-- Selected passage --
## begin

The general manager of the countrys second largest brewery concern, Tony Desmet of Prague Breweries, has been replaced by Vincent Lefere last year in November. In turn, Desmet moved up within Interbrew, which owns Prague Breweries, to the position of vice president. Lefere, a 52 year old lawyer, studied law at a university in Belgian Lovani. However, he is not so drawn to justice and himself admits that he has always been more interested in business. He got on board at Interbrew in 1990, becoming the general manager of its Romanian branch some eight years later. Besides a wife and three sons, Lefere has many hobbies, some of which include classical literature, tennis and recreational running.
EURO: When Interbrew took over Prague Breweries, your predecessor had to overcome a crisis which the group had found itself in under the previous management of Bass. What are your goals?
LEFÉRE: After a complicated period, the situation has dramatically improved for the better. We restructured the groups basic capital, which we first reduced so we could later increase it by three billion CZK. Thanks to this, higher sales and a more productive output, we managed to reduce our losses in 2001 by almost 80% and, after last year, we should manage to get back into the black. Therefore, I see my goal, thanks also to the good foundation laid for me by my predecessor, to gradually increase revenues, increase our market share and inevitably our profits.

## end

-- Task A --
Format the part of the records that opens with the line containing "Where should I click to: Downvote" and closes with the line containing "[1005, 207]" as a numbered list, leaving out any blank lines.
The text and the records that follow it come from unrelated sources.

-- Listed entries --

## begin

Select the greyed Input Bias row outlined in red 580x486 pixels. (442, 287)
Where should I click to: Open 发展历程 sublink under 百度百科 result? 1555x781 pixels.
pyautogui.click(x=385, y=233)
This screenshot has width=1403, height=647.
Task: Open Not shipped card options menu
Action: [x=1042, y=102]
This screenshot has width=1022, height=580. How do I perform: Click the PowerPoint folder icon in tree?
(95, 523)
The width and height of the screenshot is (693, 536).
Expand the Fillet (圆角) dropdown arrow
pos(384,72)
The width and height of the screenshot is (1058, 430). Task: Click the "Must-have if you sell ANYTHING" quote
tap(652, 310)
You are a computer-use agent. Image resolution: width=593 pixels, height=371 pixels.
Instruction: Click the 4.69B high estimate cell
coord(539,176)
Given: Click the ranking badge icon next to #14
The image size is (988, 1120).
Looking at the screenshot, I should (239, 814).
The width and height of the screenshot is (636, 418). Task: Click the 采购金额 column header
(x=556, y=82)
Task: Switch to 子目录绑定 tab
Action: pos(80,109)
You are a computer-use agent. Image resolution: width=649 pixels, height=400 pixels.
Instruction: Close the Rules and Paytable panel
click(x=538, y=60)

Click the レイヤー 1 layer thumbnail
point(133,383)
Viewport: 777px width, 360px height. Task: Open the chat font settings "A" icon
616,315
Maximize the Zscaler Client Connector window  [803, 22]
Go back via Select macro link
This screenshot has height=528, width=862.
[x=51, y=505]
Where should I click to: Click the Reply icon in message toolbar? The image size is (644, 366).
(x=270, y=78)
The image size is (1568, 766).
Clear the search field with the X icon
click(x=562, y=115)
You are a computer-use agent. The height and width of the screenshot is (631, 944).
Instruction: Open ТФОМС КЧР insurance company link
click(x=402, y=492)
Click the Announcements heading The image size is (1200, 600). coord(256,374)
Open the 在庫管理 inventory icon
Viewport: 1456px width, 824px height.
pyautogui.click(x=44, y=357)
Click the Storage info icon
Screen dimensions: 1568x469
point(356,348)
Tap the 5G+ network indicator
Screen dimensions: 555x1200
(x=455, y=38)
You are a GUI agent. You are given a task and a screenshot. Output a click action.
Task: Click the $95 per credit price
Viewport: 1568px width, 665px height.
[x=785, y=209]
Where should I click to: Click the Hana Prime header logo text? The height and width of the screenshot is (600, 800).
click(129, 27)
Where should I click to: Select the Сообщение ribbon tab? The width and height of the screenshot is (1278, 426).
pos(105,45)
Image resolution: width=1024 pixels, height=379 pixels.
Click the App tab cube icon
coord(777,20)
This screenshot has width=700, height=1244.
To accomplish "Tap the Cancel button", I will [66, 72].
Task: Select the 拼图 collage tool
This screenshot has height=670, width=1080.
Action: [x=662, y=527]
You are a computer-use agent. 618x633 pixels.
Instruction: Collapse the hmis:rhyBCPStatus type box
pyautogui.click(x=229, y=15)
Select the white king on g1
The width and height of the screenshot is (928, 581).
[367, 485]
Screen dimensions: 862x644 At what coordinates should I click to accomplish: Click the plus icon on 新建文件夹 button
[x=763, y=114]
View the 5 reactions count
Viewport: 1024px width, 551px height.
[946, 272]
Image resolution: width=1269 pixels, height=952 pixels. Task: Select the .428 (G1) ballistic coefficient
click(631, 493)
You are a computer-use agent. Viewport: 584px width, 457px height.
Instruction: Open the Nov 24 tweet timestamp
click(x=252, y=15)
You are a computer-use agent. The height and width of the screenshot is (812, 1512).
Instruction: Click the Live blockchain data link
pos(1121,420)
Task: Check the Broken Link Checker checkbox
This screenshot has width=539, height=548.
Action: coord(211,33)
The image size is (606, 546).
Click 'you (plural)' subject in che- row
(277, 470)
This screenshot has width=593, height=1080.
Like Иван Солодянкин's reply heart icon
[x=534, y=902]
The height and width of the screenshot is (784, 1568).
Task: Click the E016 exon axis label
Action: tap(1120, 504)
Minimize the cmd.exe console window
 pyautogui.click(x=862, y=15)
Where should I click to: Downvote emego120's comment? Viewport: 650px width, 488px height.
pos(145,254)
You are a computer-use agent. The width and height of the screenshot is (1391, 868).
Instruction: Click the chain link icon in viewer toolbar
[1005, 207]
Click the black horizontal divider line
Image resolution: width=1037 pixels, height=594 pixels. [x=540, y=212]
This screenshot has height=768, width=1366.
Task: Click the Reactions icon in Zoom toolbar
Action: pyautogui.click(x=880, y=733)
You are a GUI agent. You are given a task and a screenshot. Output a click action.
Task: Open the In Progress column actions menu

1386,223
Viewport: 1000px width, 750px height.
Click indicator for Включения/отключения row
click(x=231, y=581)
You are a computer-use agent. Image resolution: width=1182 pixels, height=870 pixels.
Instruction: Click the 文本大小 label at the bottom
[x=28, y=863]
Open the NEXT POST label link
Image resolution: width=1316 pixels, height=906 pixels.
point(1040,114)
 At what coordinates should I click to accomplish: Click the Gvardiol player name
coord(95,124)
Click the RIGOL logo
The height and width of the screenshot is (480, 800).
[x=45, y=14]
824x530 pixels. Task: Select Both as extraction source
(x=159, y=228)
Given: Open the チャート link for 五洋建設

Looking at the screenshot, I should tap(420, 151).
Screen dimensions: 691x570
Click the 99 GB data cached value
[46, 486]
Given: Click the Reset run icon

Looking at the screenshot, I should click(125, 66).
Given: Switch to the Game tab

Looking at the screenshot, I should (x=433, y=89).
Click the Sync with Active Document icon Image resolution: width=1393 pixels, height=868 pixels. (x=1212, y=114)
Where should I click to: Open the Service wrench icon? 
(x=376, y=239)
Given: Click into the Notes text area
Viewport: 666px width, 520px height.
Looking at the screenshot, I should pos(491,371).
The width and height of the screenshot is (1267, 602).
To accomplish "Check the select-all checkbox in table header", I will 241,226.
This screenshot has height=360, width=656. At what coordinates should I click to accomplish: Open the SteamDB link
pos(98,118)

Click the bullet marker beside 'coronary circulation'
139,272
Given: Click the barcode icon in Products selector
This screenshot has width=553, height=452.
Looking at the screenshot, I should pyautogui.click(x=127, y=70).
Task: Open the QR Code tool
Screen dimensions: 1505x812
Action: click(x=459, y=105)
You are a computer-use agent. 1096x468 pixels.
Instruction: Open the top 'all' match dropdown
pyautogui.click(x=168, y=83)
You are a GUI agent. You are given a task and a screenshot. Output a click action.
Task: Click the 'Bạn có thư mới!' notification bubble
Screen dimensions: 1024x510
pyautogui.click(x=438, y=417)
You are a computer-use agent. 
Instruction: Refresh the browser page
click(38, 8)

## end

-- Task B --
For each statement about the Prague Breweries interview, answer yes or no, and quote the words from the text that decide it. (i) Lefere studied law at a university in Belgium. (ii) Lefere joined Interbrew in 1998. (iii) The company cut its losses in 2001 by almost 80%.

-- Complete answer A --
1. Where should I click to: Downvote emego120's comment? Viewport: 650px width, 488px height.
2. pos(145,254)
3. You are a computer-use agent. The width and height of the screenshot is (1391, 868).
4. Instruction: Click the chain link icon in viewer toolbar
5. [1005, 207]

-- Complete answer B --
(i) Yes: "studied law at a university in Belgian Lovani"
(ii) No: "He got on board at Interbrew in 1990"
(iii) Yes: "we managed to reduce our losses in 2001 by almost 80%"